**Task brief**
Identify every line of the records below that contains the string "неве" and copy each of those lines.
....
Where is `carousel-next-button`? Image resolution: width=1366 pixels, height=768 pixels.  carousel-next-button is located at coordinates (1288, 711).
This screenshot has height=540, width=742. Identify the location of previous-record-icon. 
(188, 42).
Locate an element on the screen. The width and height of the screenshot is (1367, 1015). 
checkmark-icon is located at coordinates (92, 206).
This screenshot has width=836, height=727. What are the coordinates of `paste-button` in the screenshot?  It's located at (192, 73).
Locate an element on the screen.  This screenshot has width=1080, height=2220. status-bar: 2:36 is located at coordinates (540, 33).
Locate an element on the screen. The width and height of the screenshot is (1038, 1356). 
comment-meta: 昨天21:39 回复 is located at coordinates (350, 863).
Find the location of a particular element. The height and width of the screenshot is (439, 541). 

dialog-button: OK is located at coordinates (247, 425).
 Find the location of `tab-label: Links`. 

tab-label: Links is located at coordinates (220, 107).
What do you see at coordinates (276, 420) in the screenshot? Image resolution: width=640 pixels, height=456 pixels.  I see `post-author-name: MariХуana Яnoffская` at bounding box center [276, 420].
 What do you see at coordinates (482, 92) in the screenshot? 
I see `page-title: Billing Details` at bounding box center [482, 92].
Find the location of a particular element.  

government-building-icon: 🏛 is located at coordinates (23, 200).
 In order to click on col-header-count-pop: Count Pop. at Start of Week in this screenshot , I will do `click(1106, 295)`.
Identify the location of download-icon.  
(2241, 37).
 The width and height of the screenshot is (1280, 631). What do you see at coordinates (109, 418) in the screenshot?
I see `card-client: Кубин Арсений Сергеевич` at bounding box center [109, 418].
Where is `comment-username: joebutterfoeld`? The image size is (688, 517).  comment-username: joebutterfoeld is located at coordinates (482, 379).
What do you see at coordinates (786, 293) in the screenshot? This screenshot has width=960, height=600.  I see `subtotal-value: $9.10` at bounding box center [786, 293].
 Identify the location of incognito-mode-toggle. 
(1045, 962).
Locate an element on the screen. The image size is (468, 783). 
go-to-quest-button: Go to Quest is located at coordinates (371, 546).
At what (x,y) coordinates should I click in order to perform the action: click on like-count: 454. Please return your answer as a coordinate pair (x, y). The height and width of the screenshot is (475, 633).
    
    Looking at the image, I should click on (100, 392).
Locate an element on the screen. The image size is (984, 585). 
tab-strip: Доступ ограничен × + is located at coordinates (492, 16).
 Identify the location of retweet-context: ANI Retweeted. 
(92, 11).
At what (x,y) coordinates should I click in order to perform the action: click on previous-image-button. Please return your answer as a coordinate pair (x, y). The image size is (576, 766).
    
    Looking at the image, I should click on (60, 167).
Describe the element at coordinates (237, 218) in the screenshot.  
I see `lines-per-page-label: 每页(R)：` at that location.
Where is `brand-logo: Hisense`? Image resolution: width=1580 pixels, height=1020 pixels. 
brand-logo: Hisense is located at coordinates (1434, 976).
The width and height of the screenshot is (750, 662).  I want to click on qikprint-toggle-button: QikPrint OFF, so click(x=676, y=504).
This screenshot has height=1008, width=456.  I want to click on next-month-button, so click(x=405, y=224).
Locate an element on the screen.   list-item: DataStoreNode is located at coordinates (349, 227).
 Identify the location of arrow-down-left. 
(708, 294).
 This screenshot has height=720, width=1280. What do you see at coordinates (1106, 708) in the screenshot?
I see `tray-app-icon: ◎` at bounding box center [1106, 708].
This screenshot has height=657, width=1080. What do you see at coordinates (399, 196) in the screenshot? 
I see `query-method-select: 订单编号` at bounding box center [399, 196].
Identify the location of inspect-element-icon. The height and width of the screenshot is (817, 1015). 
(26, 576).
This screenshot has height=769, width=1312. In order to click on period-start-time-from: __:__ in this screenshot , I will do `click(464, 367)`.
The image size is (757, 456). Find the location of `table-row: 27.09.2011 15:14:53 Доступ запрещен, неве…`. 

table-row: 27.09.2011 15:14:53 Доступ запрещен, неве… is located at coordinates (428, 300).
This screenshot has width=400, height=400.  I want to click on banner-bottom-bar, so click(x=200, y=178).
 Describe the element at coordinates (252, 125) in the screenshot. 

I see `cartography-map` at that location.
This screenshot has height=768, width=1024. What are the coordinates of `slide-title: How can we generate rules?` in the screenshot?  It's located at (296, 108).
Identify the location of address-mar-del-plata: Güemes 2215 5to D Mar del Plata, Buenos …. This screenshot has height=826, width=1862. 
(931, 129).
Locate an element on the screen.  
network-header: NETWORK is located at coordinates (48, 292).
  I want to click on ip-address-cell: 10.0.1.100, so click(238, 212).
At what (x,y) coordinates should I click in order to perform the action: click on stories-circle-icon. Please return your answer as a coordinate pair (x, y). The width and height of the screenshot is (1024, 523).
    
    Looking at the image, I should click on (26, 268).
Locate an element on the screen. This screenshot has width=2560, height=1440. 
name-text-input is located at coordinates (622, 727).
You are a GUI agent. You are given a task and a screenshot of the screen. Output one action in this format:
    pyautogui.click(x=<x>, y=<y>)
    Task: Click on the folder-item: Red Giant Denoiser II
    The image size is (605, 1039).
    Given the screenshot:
....
**Answer to this exercise**
The image size is (757, 456). Find the location of `table-row: 27.09.2011 15:14:53 Доступ запрещен, неве…`. 
table-row: 27.09.2011 15:14:53 Доступ запрещен, неве… is located at coordinates (428, 300).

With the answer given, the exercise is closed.